Stored records
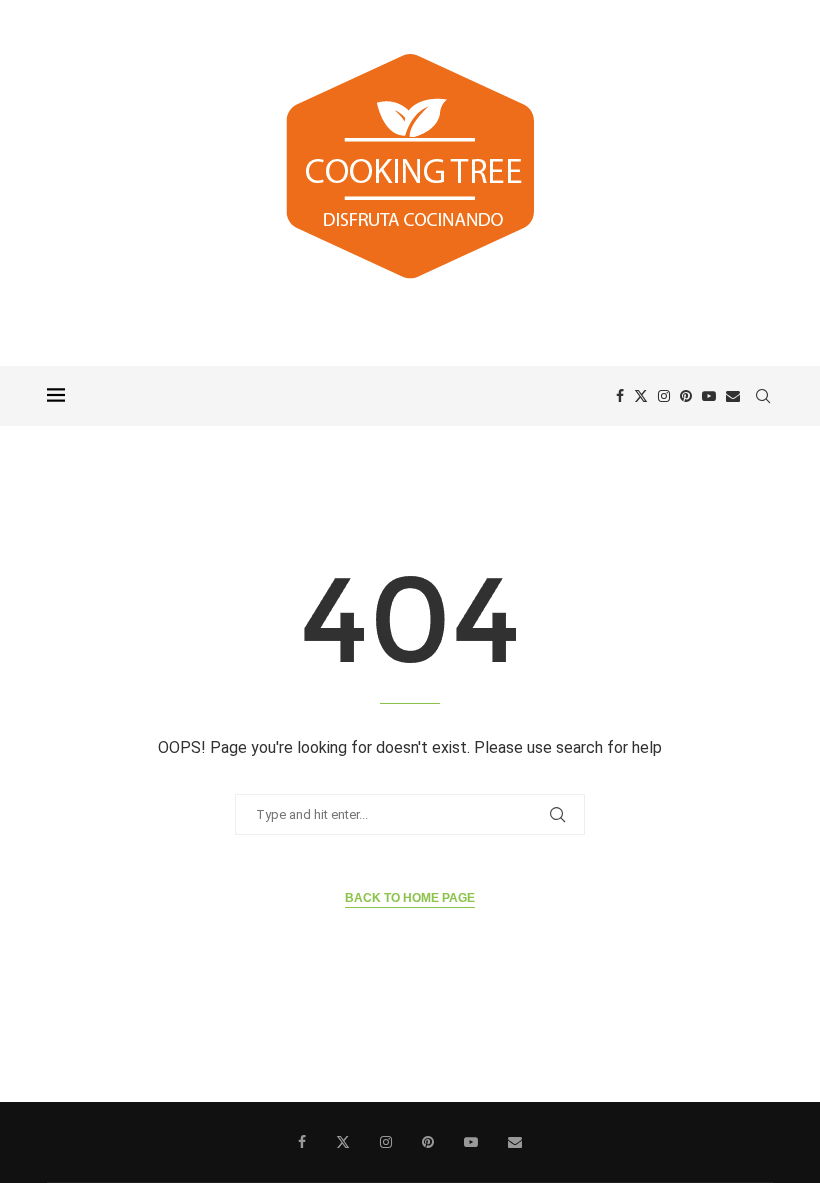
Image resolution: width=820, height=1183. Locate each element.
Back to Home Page (410, 898)
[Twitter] (641, 396)
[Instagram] (664, 396)
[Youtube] (709, 396)
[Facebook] (620, 396)
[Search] (763, 396)
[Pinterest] (686, 396)
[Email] (733, 396)
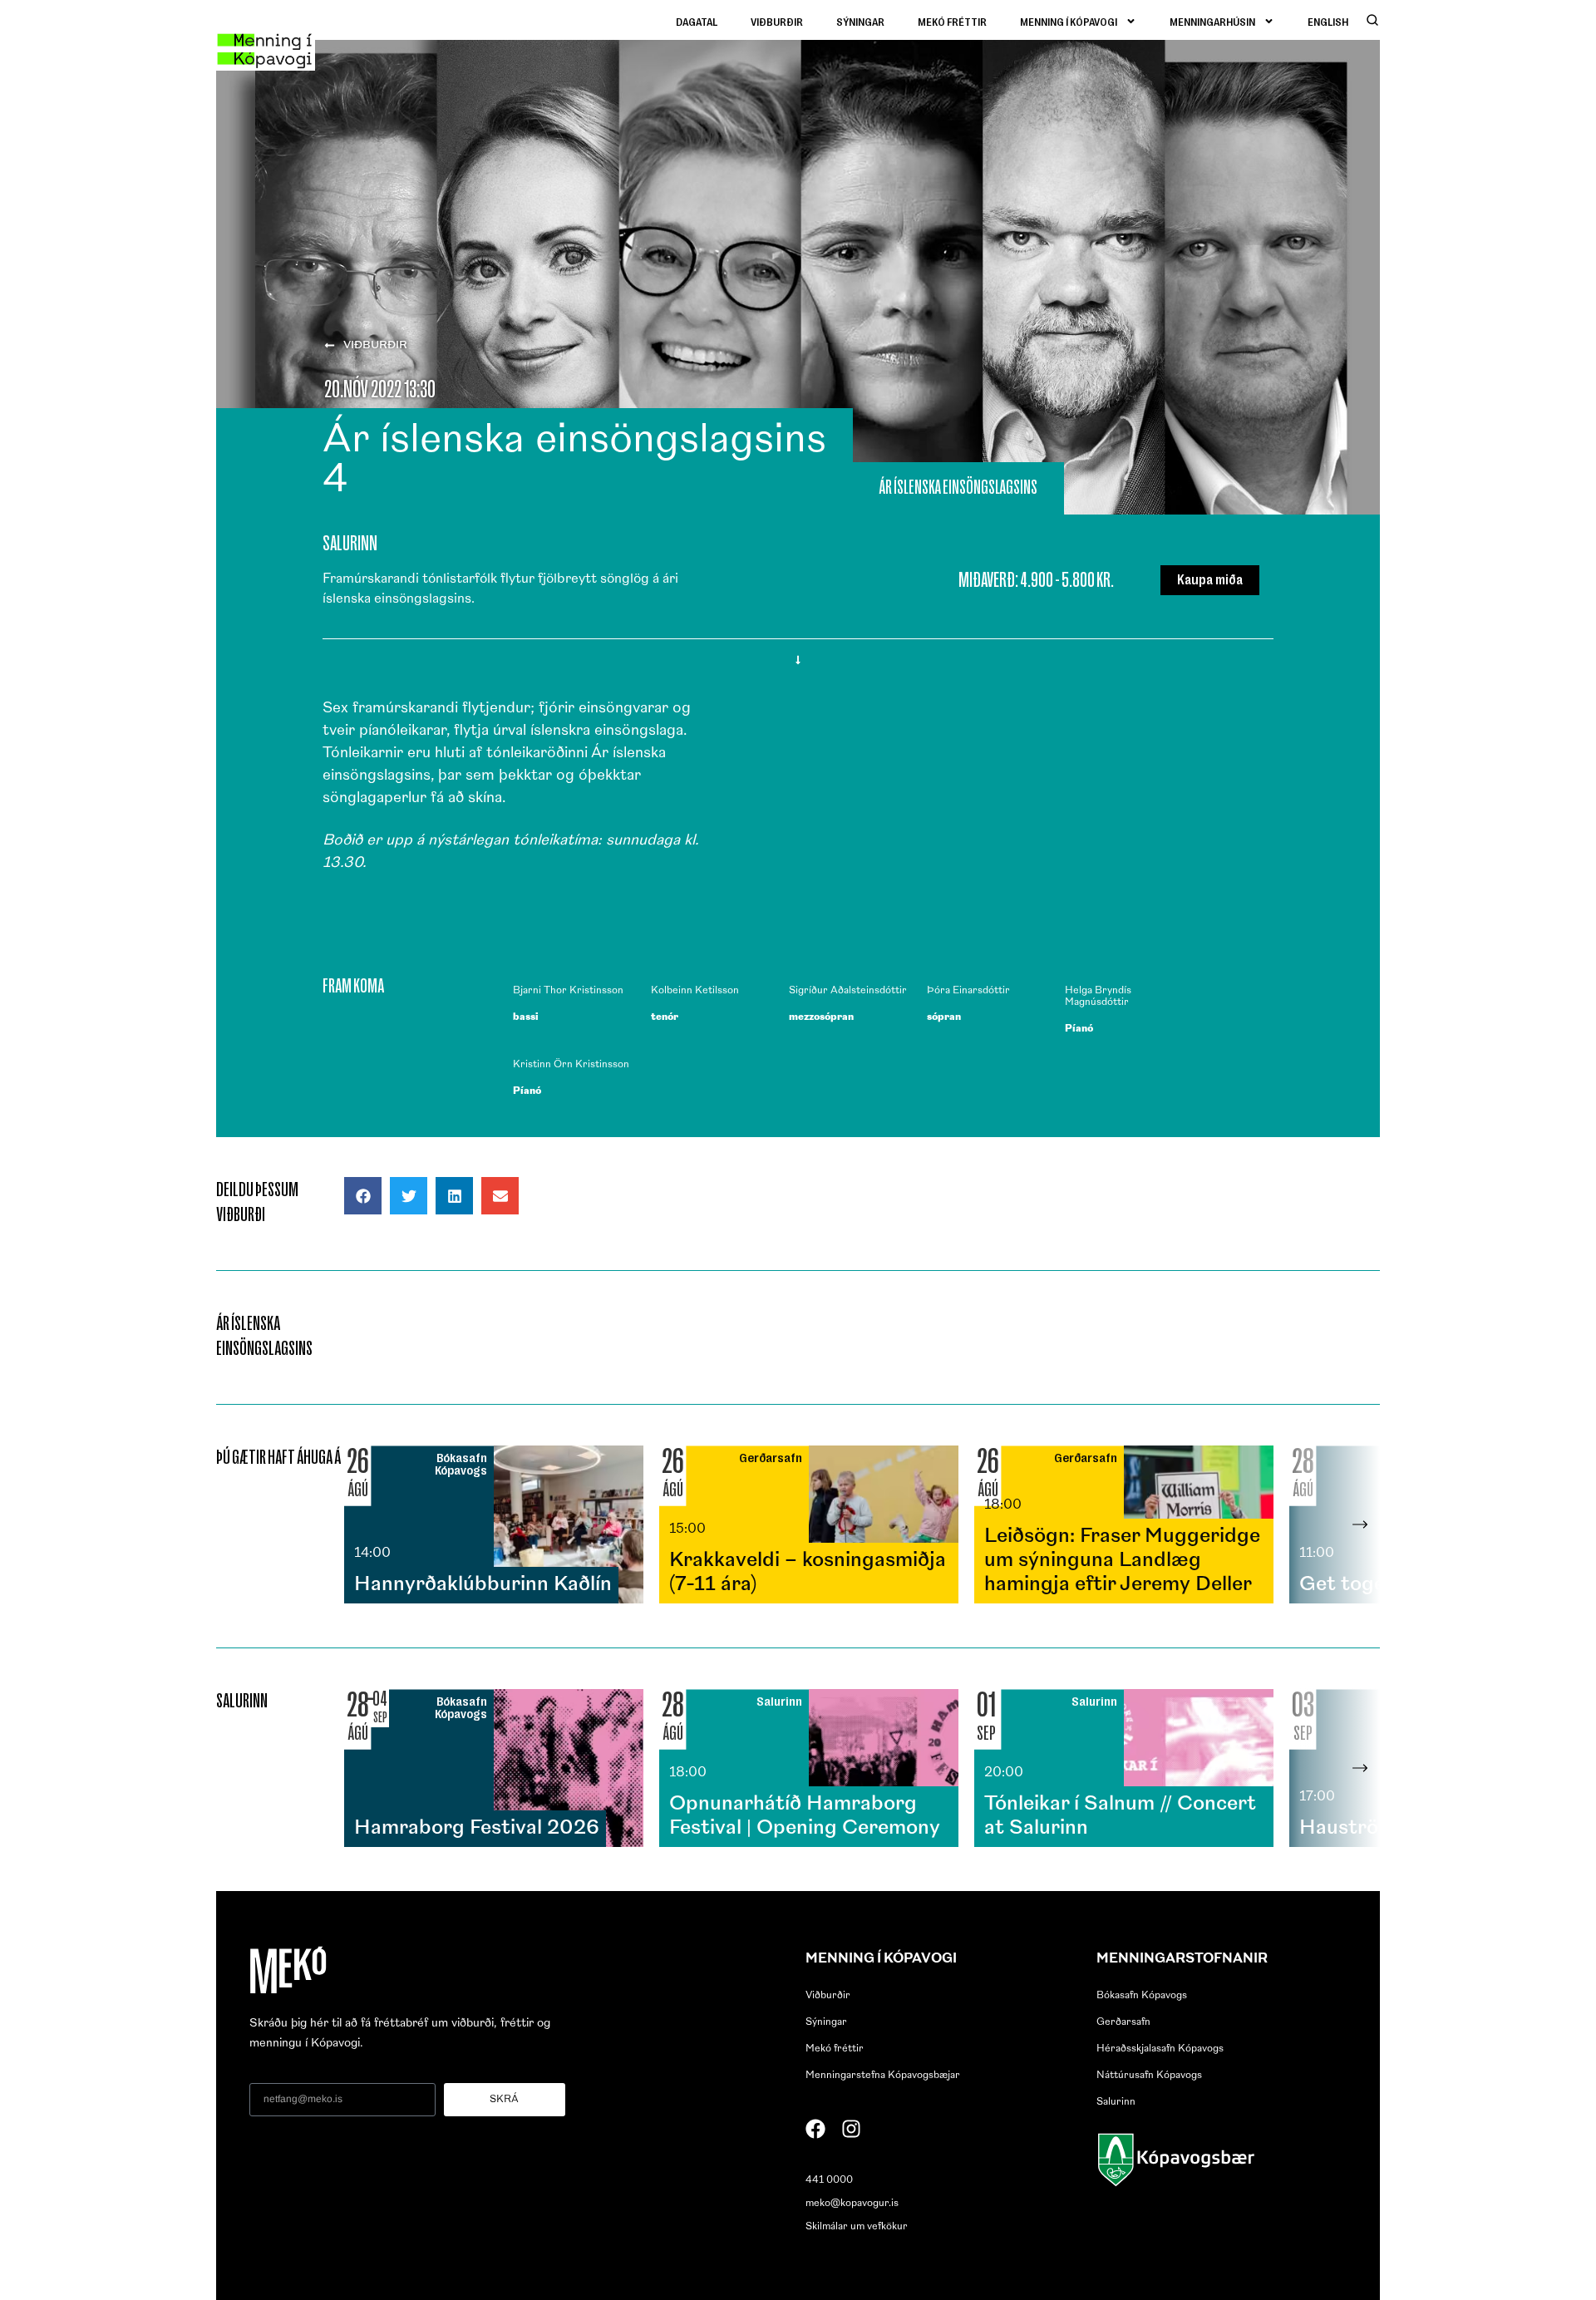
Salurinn (1115, 2102)
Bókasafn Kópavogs (1141, 1996)
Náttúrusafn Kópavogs (1149, 2076)
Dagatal (696, 21)
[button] (363, 1195)
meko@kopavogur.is (852, 2204)
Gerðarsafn (1123, 2022)
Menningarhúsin (1212, 21)
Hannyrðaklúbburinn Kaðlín (483, 1585)
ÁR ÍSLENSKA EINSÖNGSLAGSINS (958, 487)
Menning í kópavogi (1068, 21)
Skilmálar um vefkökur (856, 2227)
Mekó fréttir (952, 21)
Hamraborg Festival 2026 (476, 1829)
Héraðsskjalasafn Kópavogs (1160, 2049)
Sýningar (860, 21)
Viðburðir (777, 21)
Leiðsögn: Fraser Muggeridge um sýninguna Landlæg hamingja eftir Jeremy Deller (1122, 1561)
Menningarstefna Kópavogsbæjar (882, 2076)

> **Work task**: Your answer must be the line that contains "Salurinn (1115, 2102)" and every line after it to the end of the records, reproduced exactly.

> **Result of the task**:
Salurinn (1115, 2102)
Bókasafn Kópavogs (1141, 1996)
Náttúrusafn Kópavogs (1149, 2076)
Dagatal (696, 21)
[button] (363, 1195)
meko@kopavogur.is (852, 2204)
Gerðarsafn (1123, 2022)
Menningarhúsin (1212, 21)
Hannyrðaklúbburinn Kaðlín (483, 1585)
ÁR ÍSLENSKA EINSÖNGSLAGSINS (958, 487)
Menning í kópavogi (1068, 21)
Skilmálar um vefkökur (856, 2227)
Mekó fréttir (952, 21)
Hamraborg Festival 2026 (476, 1829)
Héraðsskjalasafn Kópavogs (1160, 2049)
Sýningar (860, 21)
Viðburðir (777, 21)
Leiðsögn: Fraser Muggeridge um sýninguna Landlæg hamingja eftir Jeremy Deller (1122, 1561)
Menningarstefna Kópavogsbæjar (882, 2076)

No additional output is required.